The agreement between then UP president Jose Abueva and former Defense Secretary Fidel Ramos signed in 1989 was an offshoot of the agreement between student leader Sonia Soto and then Defense minister Juan Ponce Enrile during the Martial Law years. The intention was to protect UP autonomy from military intervention.
Following the establishment of the Philippine National Police (PNP) in 1989, another agreement was signed in 1992 to cover the police forces.
Last week, Defense Secretary Delfin Lorenzana sent a letter to UP President Danilo Concepcion informing the latter of the abrogation of the agreement.
“Recent events undeniably showed that a number of UP students have been identified as members of the Communist Party of the Philippines-New People’s Army, some of them were killed during police and military operations while others were captured and surrendered to the authorities,” Lorenzana’s letter to Concepcion read.

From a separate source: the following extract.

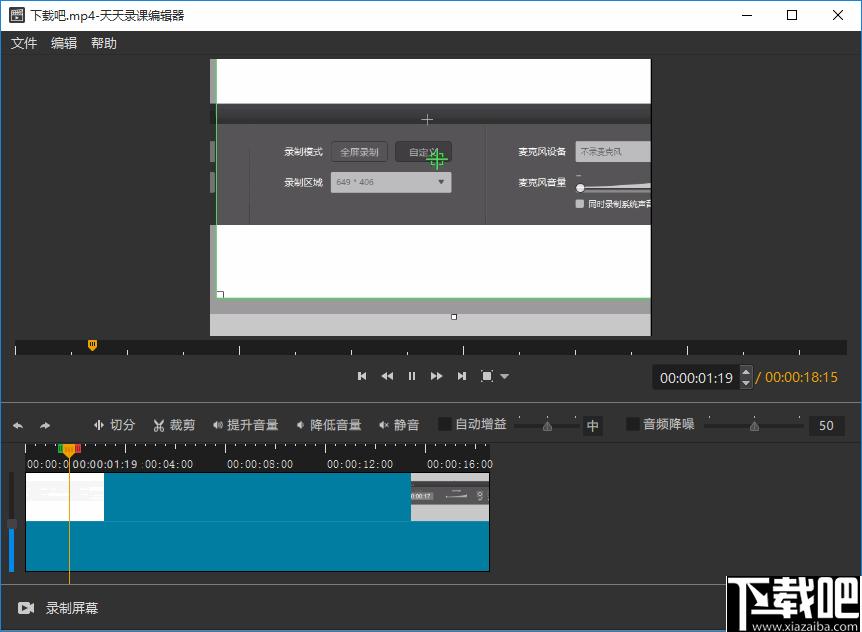Open the 文件 menu

point(24,43)
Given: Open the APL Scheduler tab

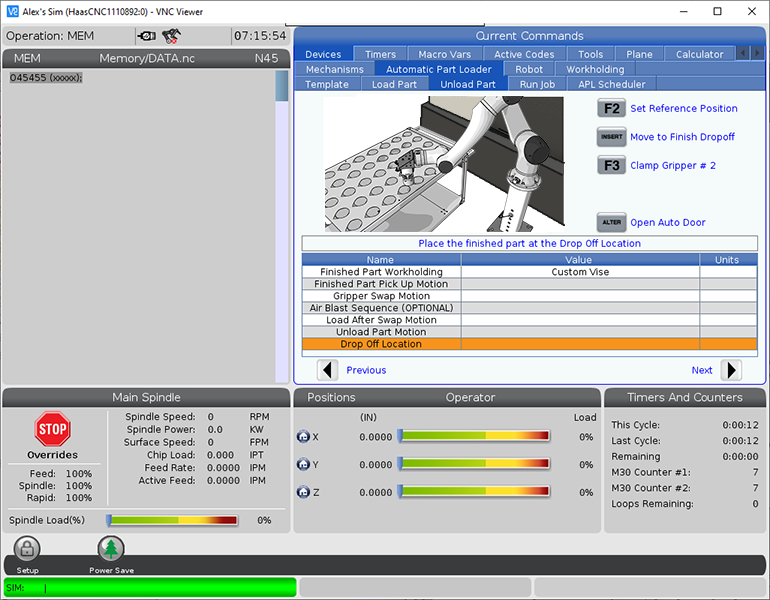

“This Department is aware that there is indeed ongoing clandestine recruitment inside UP campuses nationwide for membership in the CPP-NPA and that the Agreement is being used by the CPP-NPA’s recruiters and supporters as a shield or propaganda so that government law enforcers are barred from conducting operations against the CPP-NPA ,” it added.
In response, Concepcion expressed grave concern on the abrogation and its intention, saying it is unnecessary and unwarranted that may result in worsening between UP community and the police and the military.
“We regret that the agreement was abrogated unilaterally, without the prior consultation that would have addressed the concerns you raised in your letter. Instead of instilling confidence in our police and military, your decision can only sow more confusion and mistrust, given that you have not specified what it is that you exactly aim to do or put in place in lieu of the protections and courtesies afforded by the agreement,” said Concepcion in a letter sent to Lorenzana.
“Our police and military authorities should have no fear of academic freedom. Indeed UP has bred rebels and nonconformists—as well as it has bred presidents, senators, congressmen, and business, civic, and even military leaders. All the world’s great universities have produced the same range of thinkers and doers. By and large, intellectual and political dissidents in UP have always been in the minority, but it is a critical minority that has historically been vital to the maintenance of a healthy democracy,” he added.
Public Order Interest Not Served
In a statement, PNP chief Gen. Debold Sinas backed the decision of the DND, saying the agreement between the DND and UP that limits police and military presence in all its campuses nationwide did not serve the best interest of public order and security in all 30 years that the accord was in effect.
“The PNP seeks to build stronger collaboration among stakeholders to protect campuses against criminal activities, drug syndicates, and shadowy organizations that promote and espouse Local Communist Armed Conflict against government thru force and violence,” said Sinas.
“The PNP wishes to state that the termination of the agreement does not diminish our mandate to uphold the law at all times. Any abuse or criminal behavior committed by men in uniform shall be dealt with accordingly,” he added.